WASHINGTON (AP) — For more Americans, being out of work has become a semi-permanent condition.
Nearly one-third of the unemployed — nearly 4.5 million people — have had no job for a year or more. That’s a record high. Many are older workers who have found it especially hard to find jobs.
And economists say their prospects won’t brighten much even after the economy starts to strengthen and hiring picks up. Even if they can find a job, it will likely pay far less than their old ones did.
The outlook is unlikely to improve on Friday, when the government issues its monthly jobs report. Economists predict it will show that employers added a net 56,000 jobs in September.
That’s far fewer than needed to reduce unemployment. The unemployment rate is expected to remain 9.1 percent for a third straight month.
Federal Reserve Chairman Ben Bernanke last week called long-term unemployment a “national crisis” and said it should be one of Congress’ top priorities.
When people are out of work for a year or more, their skills often decline. Their professional networks shrink. Companies hesitate to hire them. The problem feeds on itself.
“It’s a serious threat,” said Mark Zandi, chief economist at Moody’s Analytics. “A growing proportion of the labor force is becoming disenfranchised.”
Long-term unemployment sets this recession and weak recovery apart from any other period since the Great Depression. Though the economy has endured “jobless recoveries” before, in no previous recovery has such a high proportion of the unemployed been out of work this long.
Labor Department figures show that for roughly the past year and a half, one in three of the unemployed have been without a job for at least a year.
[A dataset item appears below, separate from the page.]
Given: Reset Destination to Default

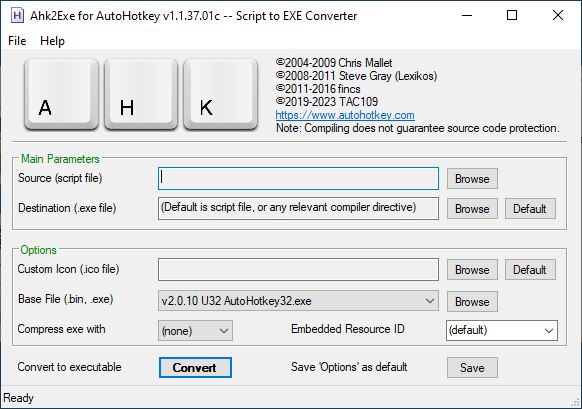Looking at the screenshot, I should pos(530,209).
That’s more than double the previous peak after the 1981-82 recession.
Businesses would have to start hiring much faster before a larger proportion of the long-term unemployed would find work. Many employers see them as riskier than other potential hires. Some might need additional training. Companies aren’t likely to take such risks until the economy shows consistent strength.
Brian Wedding, a roofing contractor based in Baton Rouge, La., acknowledges that he spends more time evaluating job applicants who have been unemployed for long periods.
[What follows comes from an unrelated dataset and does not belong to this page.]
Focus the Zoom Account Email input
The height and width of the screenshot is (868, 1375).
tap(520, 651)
“A flag’s going to come up, for sure,” says Wedding, CEO of Jasper Contractors, which employs about 800 at nine locations nationwide. “We’ll have to dig a little deeper into what’s going on.”
Those who have been out of work for many months describe troubling experiences.
Linda Evans, 59, a home health care worker in Washington, D.C., has struggled to find work since her last employer left the area three years ago. She applies for openings online and attends job fairs. But she’s found it difficult even to get interviews.
“I don’t know if it’s my age or what,” she said. “I never expected to be in this situation. And I’m scared.”
Long-term unemployment affects the economy in key ways:
— It lowers skill levels, making it harder to match the unemployed with available jobs. Harry Holzer, a Georgetown University economist, said that once hiring picks up, employers tend to complain that they can’t find people with the new skills they need. Companies are already having trouble filling advanced manufacturing jobs, Holzer said.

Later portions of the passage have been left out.